The use of intrathecal hyperbaric lidocaine in our study was associated with a larger number of patients with a sensory block >T4 (42 in lidocaine group versus 14 in bupivacaine group, P < 0.05). This may be attributed to a greater cephalad spread of lidocaine secondary to its smaller glucose content and hence its lower baricity as compared with bupivacaine (lidocaine in 7.5% glucose versus bupivacaine in 8.25% glucose). The higher level of sensory blockade in the lidocaine group and its more rapid onset of action may also explain the larger total ephedrine dose required for management of hypotension in the lidocaine group (27 ± 22.48 mg in lidocaine group versus 19 ± 18.8 mg in bupivacaine group). The frequent incidence of pain at the site of puncture in the lidocaine group may be related to the multiple attempts of puncture rather than to the type of the anesthetic used.
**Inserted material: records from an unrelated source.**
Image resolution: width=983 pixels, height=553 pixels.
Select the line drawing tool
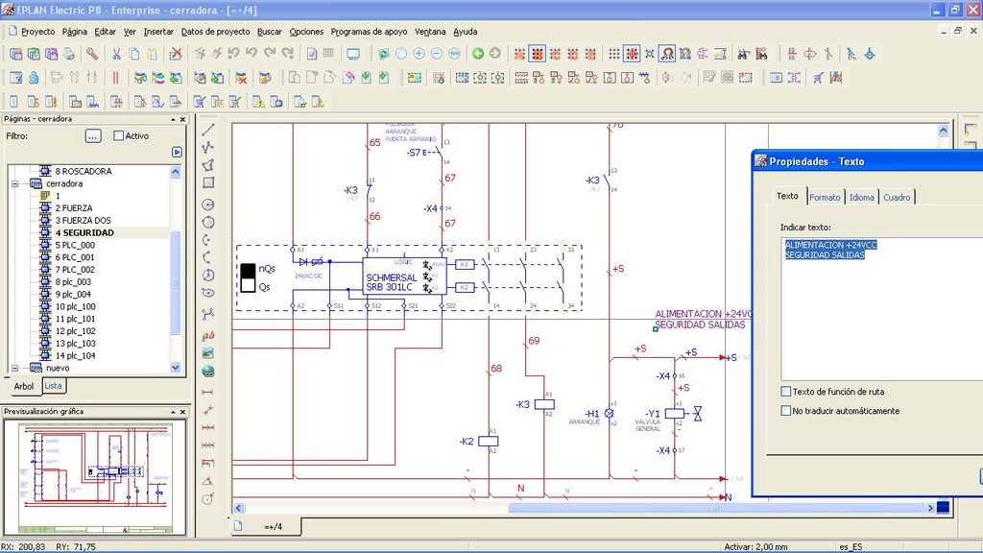coord(208,130)
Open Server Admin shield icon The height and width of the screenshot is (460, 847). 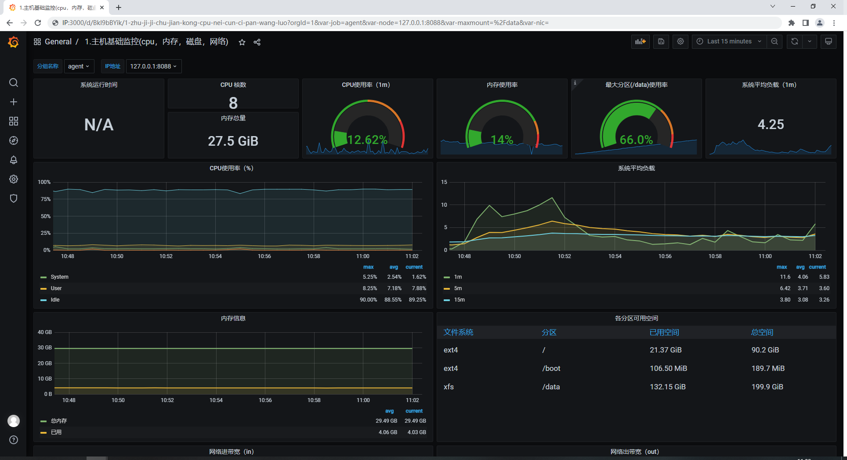(14, 198)
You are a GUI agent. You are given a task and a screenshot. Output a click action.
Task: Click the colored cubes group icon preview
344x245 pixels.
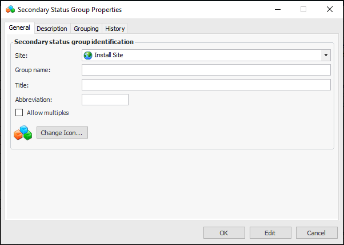[x=23, y=133]
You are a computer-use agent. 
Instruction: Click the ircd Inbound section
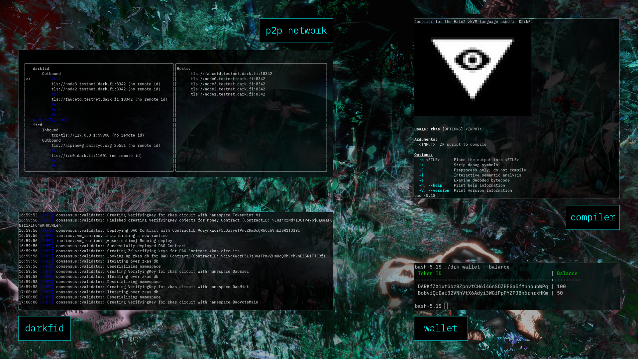pos(50,130)
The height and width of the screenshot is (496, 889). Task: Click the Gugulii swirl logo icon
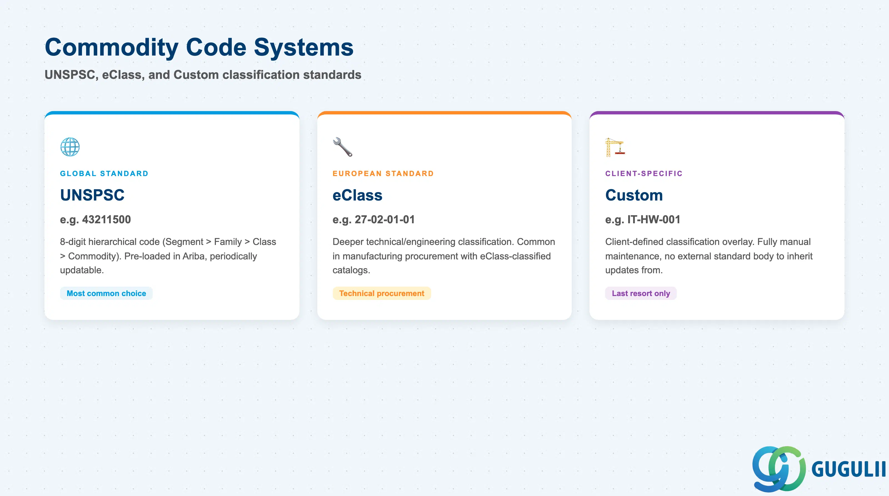click(x=779, y=469)
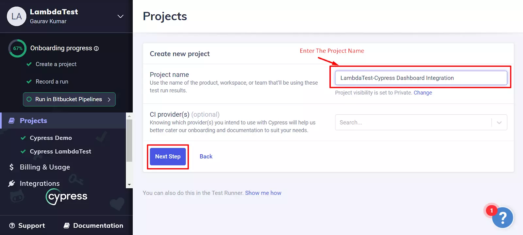Click the Integrations plug icon
This screenshot has width=523, height=235.
[12, 183]
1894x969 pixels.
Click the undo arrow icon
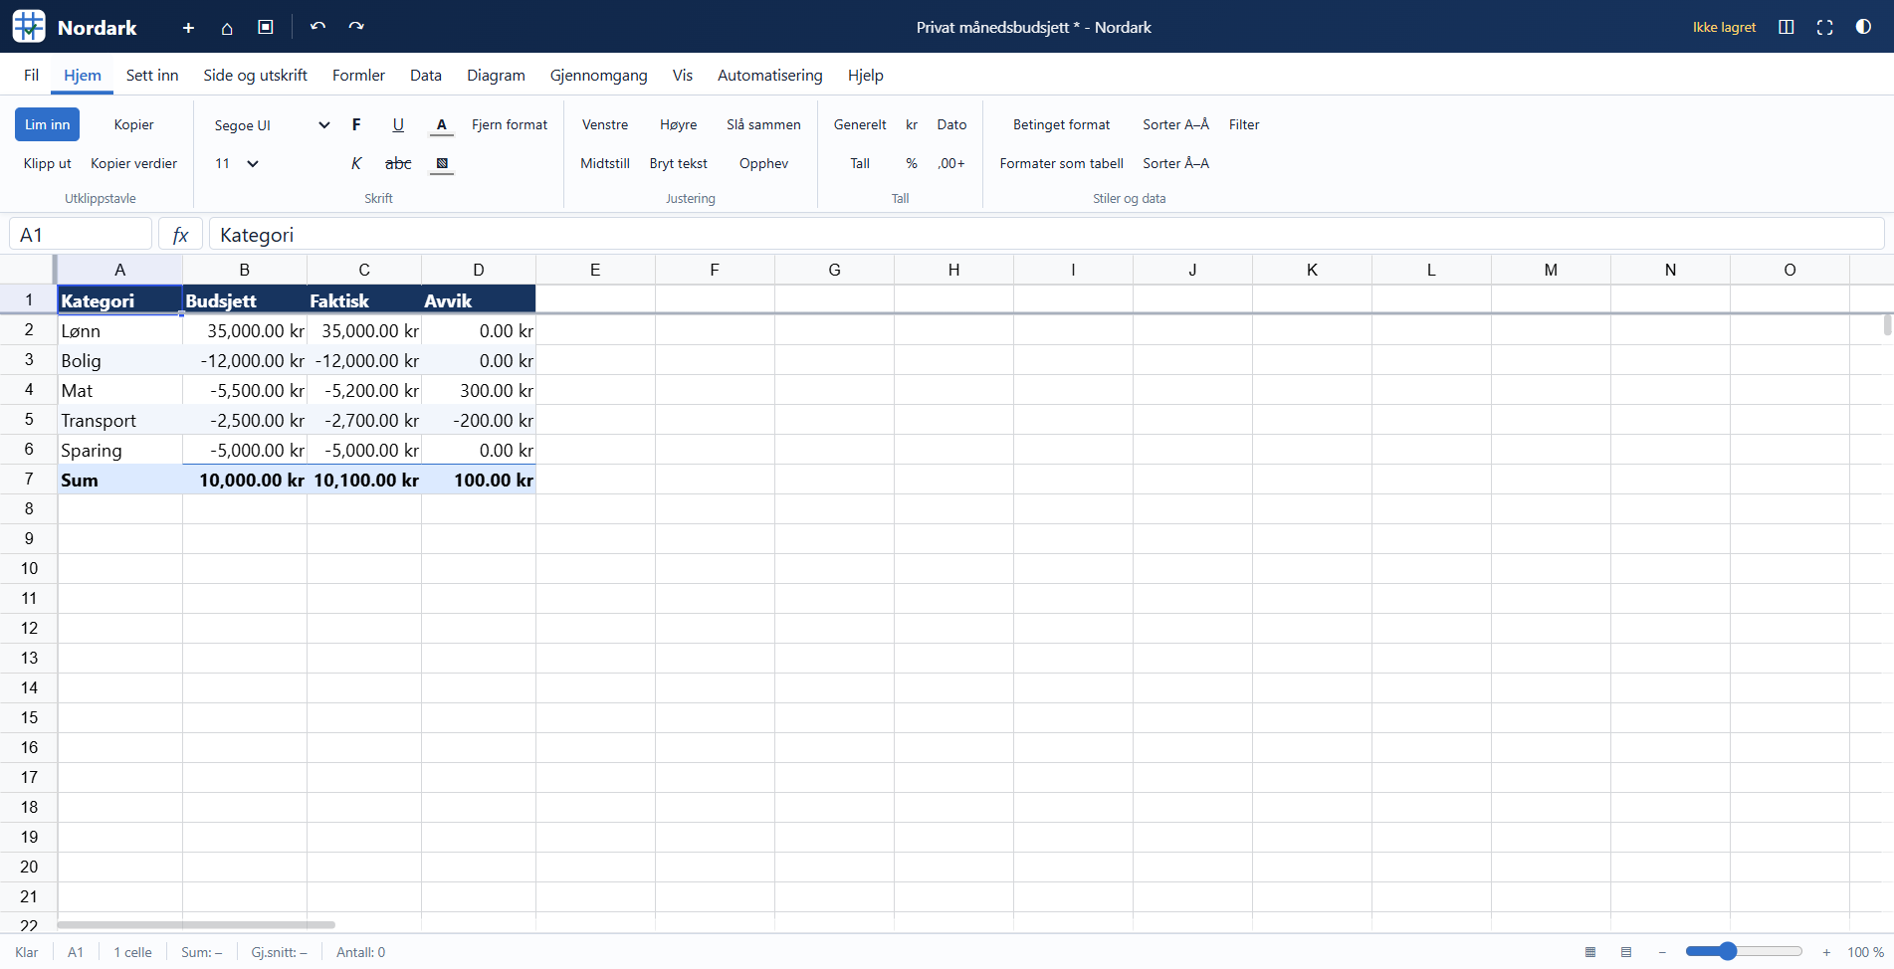click(317, 27)
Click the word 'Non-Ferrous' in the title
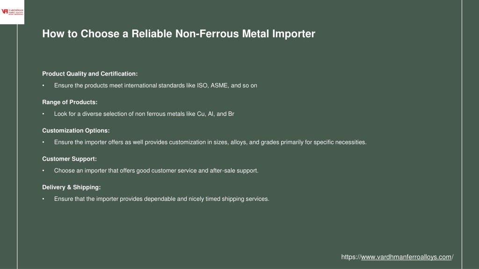Image resolution: width=479 pixels, height=269 pixels. 207,34
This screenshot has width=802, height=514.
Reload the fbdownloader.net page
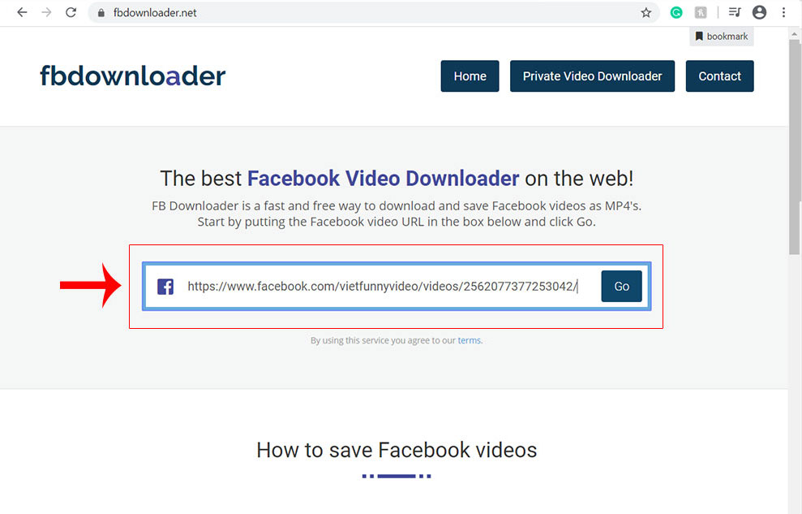tap(71, 12)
Because of the higher sensory blockade achieved by spinal lidocaine, the increased ephedrine requirement, as well as its shorter duration of action, the use of bupivacaine instead of lidocaine for cesarean delivery may be advantageous.
In conclusion, the present report shows that the frequency of TNS does not exceed 3% in patients undergoing cesarean delivery at term using hyperbaric lidocaine 5% or hyperbaric bupivacaine 0.75%. Further study comparing pregnant and nonpregnant patients is warranted.